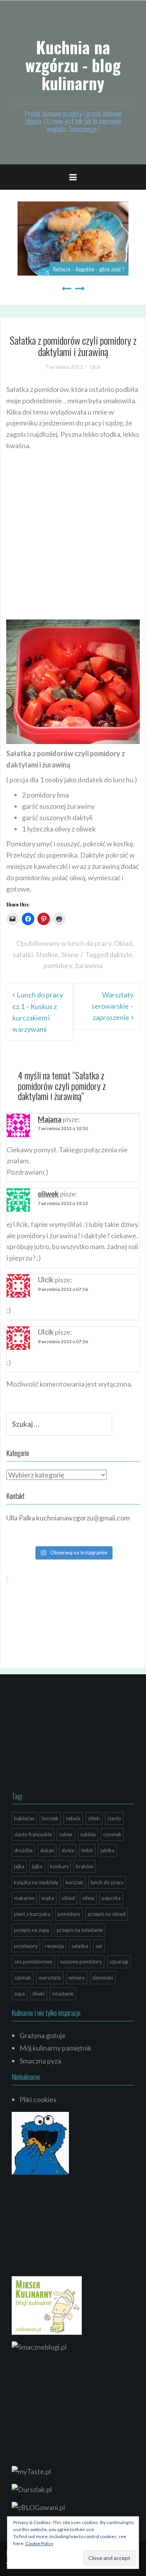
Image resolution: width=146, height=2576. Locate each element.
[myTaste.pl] (31, 2470)
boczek (50, 1818)
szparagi (118, 1961)
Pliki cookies (37, 2099)
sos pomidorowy (33, 1961)
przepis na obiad (106, 1914)
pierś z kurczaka (32, 1914)
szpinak (22, 1977)
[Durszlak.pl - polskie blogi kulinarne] (32, 2488)
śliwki (38, 1993)
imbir (87, 1850)
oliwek (48, 1193)
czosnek (112, 1834)
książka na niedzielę (36, 1882)
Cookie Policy (39, 2543)
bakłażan (24, 1818)
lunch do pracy (89, 943)
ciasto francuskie (33, 1834)
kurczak (74, 1882)
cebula (73, 1818)
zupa (19, 1993)
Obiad (123, 943)
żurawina (88, 965)
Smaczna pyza (40, 2060)
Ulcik (95, 367)
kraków (84, 1866)
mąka (48, 1898)
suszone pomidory (81, 1961)
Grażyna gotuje (42, 2035)
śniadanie (63, 1993)
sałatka (79, 1946)
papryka (111, 1898)
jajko (37, 1866)
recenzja (54, 1946)
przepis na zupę (31, 1930)
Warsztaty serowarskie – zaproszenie (112, 1006)
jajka (19, 1866)
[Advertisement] (73, 543)
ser (98, 1946)
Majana (50, 1119)
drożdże (23, 1850)
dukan (47, 1850)
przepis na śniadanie (80, 1930)
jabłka (107, 1850)
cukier (66, 1834)
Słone (70, 954)
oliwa (88, 1898)
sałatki (23, 954)
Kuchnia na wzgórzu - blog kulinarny (73, 65)
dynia (68, 1850)
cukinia (88, 1834)
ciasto (114, 1818)
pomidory (58, 965)
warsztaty (50, 1977)
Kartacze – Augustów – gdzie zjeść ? (89, 269)
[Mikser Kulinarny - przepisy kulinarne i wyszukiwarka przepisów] (47, 2304)
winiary (77, 1977)
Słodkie (47, 954)
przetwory (26, 1946)
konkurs (59, 1866)
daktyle (120, 954)
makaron (24, 1898)
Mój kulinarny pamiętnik (55, 2048)
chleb (94, 1818)
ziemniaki (102, 1977)
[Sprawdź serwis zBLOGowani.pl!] (38, 2506)
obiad (68, 1898)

———

Among the lines above, find the one with "przepis na zupę (31, 1930)" and the one with "sałatki (23, 954)". Quote both and everything between them, exactly.

przepis na zupę (31, 1930)
Warsztaty serowarskie – zaproszenie (112, 1006)
jajka (19, 1866)
[Advertisement] (73, 543)
ser (98, 1946)
Majana (50, 1119)
drożdże (23, 1850)
dukan (47, 1850)
przepis na śniadanie (80, 1930)
jabłka (107, 1850)
cukier (66, 1834)
Słone (70, 954)
oliwa (88, 1898)
sałatki (23, 954)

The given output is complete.